YOUR INSTRUCTIONS ▸ Report only the number of lines that contain the string "dropdown" in the records below.

### MATERIAL TO PROCESS

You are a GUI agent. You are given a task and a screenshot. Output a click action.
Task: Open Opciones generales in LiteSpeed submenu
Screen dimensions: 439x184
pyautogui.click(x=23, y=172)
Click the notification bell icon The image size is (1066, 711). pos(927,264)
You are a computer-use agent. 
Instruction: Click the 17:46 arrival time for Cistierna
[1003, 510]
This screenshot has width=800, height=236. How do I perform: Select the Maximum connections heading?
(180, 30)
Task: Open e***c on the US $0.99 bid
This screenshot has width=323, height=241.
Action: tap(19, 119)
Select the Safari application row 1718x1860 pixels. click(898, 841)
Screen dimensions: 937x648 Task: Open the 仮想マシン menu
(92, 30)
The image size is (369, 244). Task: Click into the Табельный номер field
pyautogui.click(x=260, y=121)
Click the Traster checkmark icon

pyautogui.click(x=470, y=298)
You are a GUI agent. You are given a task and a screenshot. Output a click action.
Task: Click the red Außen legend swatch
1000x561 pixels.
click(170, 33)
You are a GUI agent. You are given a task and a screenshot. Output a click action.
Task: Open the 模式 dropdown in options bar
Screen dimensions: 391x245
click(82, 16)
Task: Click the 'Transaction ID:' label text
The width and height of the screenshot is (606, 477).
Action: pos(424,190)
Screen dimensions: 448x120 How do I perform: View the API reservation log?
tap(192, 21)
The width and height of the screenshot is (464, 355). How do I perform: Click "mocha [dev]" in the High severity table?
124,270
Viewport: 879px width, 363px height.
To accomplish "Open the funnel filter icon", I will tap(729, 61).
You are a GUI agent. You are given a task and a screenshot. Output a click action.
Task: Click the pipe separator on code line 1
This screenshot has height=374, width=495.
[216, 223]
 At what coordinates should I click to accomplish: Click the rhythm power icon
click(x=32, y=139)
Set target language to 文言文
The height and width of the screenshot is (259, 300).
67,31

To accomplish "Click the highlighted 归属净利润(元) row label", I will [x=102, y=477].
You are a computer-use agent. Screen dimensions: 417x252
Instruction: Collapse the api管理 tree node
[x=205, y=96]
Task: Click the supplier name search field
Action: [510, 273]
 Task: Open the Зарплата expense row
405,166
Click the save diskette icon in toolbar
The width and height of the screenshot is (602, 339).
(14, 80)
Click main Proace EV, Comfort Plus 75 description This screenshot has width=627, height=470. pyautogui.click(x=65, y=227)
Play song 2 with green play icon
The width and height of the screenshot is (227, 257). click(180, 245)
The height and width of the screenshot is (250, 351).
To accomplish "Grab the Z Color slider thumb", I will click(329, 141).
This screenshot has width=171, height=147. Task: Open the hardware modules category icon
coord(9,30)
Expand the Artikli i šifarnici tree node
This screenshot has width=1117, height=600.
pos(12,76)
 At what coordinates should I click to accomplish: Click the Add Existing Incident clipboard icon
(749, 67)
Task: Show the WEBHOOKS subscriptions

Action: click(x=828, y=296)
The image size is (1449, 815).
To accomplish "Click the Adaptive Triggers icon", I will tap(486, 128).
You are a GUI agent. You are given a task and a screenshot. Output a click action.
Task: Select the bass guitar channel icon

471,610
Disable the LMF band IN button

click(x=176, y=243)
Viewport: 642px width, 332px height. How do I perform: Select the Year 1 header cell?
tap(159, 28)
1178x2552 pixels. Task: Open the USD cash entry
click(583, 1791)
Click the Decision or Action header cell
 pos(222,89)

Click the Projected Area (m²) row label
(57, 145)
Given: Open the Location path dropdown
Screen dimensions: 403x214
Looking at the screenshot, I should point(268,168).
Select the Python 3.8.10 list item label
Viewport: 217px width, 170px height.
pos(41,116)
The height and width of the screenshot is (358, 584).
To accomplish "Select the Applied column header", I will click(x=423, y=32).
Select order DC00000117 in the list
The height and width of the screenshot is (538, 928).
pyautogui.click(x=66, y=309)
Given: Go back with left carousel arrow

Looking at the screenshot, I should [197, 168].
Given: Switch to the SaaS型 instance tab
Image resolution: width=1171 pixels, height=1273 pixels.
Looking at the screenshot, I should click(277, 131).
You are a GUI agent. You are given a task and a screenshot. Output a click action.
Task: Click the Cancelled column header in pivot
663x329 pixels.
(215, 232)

######

RESULT OF THE TASK ▸ 2